The population density was 113.0 PD/sqmi. There were 1,402 housing units at an average density of 46.2 /sqmi.

The racial makeup of the township was 96.65% White, 0.23% African American, 0.06% Native American, 2.22% Asian, 0.12% from other races, and 0.73% from two or more races. Hispanic or Latino people of any race were 0.26% of the population.

There were 1,323 households, out of which 31.2% had children who were under the age of eighteen living with them, 67.2% were married couples living together, 5.4% had a female householder with no husband present, and 24.5% were non-families. Out of all of the households that were documented, 21.4% were made up of individuals, and 7.7% had someone living alone who was sixty-five years of age or older.

The average household size was 2.54 and the average family size was 2.96.

Within the township, the population was spread out, with 22.3% of residents who were under the age of 18, 6.4% from 18 to 24, 26.9% from 25 to 44, 28.7% from 45 to 64, and 15.7% who were 65 years of age or older. The median age was 42 years.

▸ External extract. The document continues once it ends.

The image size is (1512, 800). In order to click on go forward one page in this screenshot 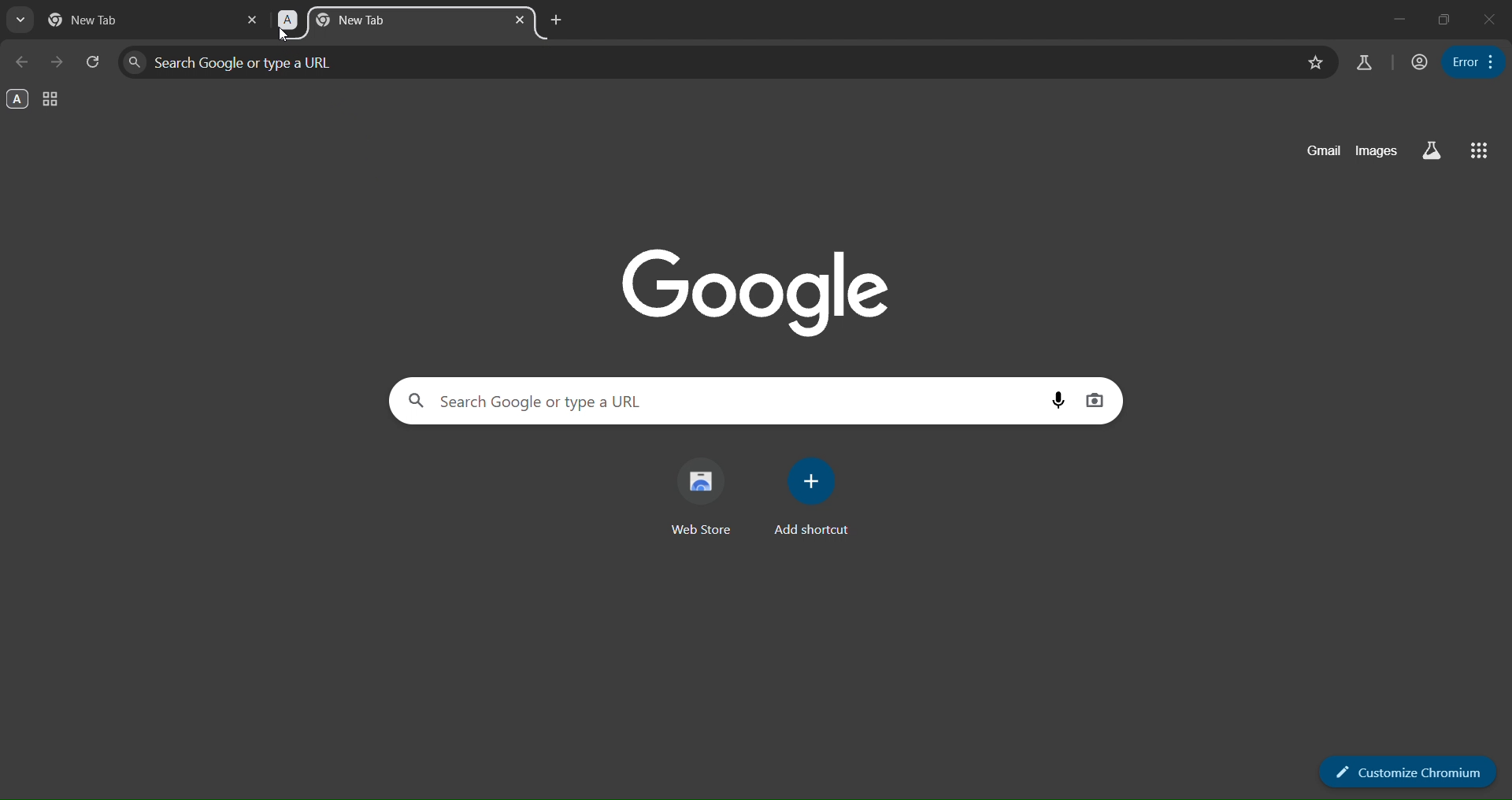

For every one hundred females, there were 99.5 males. For every one hundred females who were aged eighteen or older, there were 95.5 males.

The median income for a household in the township was $47,091, and the median income for a family was $51,292. Males had a median income of $39,886 compared with that of $22,398 for females.

The per capita income for the township was $27,436.

Approximately 4.7% of families and 5.4% of the population were living below the poverty line, including 2.8% of those who were under the age of eighteen and 9.9% of those who were aged sixty-five or older.

Historical population
| Census | Pop. | Note | %± |
| 2010 | 3,327 |  | — |
| 2020 | 3,282 |  | −1.4% |
| 2021 (est.) | 3,285 |  | 0.1% |
U.S. Decennial Census

==Recreation==
Portions of the Pennsylvania State Game Lands Number 106 and Number 110, which carry the Appalachian National Scenic Trail, are located along the southern border of the township.